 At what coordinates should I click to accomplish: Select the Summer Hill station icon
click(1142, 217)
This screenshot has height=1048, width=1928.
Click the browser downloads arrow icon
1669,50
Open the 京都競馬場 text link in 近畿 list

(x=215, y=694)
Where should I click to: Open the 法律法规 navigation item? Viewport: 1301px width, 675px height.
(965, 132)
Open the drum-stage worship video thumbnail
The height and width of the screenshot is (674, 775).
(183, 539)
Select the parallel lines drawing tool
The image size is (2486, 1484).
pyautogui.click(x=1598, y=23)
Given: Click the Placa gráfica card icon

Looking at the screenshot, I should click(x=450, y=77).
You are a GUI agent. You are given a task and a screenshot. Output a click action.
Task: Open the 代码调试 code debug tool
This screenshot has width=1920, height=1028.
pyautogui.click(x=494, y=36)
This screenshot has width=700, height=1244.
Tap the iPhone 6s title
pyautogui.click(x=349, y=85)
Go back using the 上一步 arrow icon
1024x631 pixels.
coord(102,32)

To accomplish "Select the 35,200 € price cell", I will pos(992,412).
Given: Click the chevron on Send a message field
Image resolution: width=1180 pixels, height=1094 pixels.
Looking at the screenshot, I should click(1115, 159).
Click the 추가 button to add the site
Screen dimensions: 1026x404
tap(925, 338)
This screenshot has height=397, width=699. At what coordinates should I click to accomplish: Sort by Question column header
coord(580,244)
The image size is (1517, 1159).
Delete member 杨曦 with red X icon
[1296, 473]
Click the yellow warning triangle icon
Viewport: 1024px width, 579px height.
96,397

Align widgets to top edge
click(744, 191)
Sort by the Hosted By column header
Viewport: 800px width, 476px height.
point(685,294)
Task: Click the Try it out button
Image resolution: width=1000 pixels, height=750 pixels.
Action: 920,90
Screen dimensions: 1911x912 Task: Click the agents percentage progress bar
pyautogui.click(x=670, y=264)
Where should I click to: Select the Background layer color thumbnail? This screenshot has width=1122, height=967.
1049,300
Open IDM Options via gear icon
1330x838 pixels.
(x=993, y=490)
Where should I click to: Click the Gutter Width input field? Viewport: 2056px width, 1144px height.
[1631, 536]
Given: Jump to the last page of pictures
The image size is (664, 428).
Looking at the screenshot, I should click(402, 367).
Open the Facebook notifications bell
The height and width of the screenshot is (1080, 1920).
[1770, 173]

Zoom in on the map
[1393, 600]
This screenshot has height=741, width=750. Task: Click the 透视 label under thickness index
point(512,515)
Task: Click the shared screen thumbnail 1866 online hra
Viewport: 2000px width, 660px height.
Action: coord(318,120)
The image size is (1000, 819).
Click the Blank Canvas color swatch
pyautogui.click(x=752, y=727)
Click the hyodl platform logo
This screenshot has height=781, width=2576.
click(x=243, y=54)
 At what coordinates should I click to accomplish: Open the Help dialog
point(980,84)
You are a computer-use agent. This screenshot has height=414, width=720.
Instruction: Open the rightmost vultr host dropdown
────────────────────────────────────────
Reproduce the records above verbatim, starting at the line containing "Open the 京都競馬場 text link in 近畿 list" and ending at the line containing "Looking at the screenshot, I should click(x=450, y=77).", with both of those lines included.

**TASK ANSWER:**
Open the 京都競馬場 text link in 近畿 list

(x=215, y=694)
Where should I click to: Open the 法律法规 navigation item? Viewport: 1301px width, 675px height.
(965, 132)
Open the drum-stage worship video thumbnail
The height and width of the screenshot is (674, 775).
(183, 539)
Select the parallel lines drawing tool
The image size is (2486, 1484).
pyautogui.click(x=1598, y=23)
Given: Click the Placa gráfica card icon

Looking at the screenshot, I should click(x=450, y=77).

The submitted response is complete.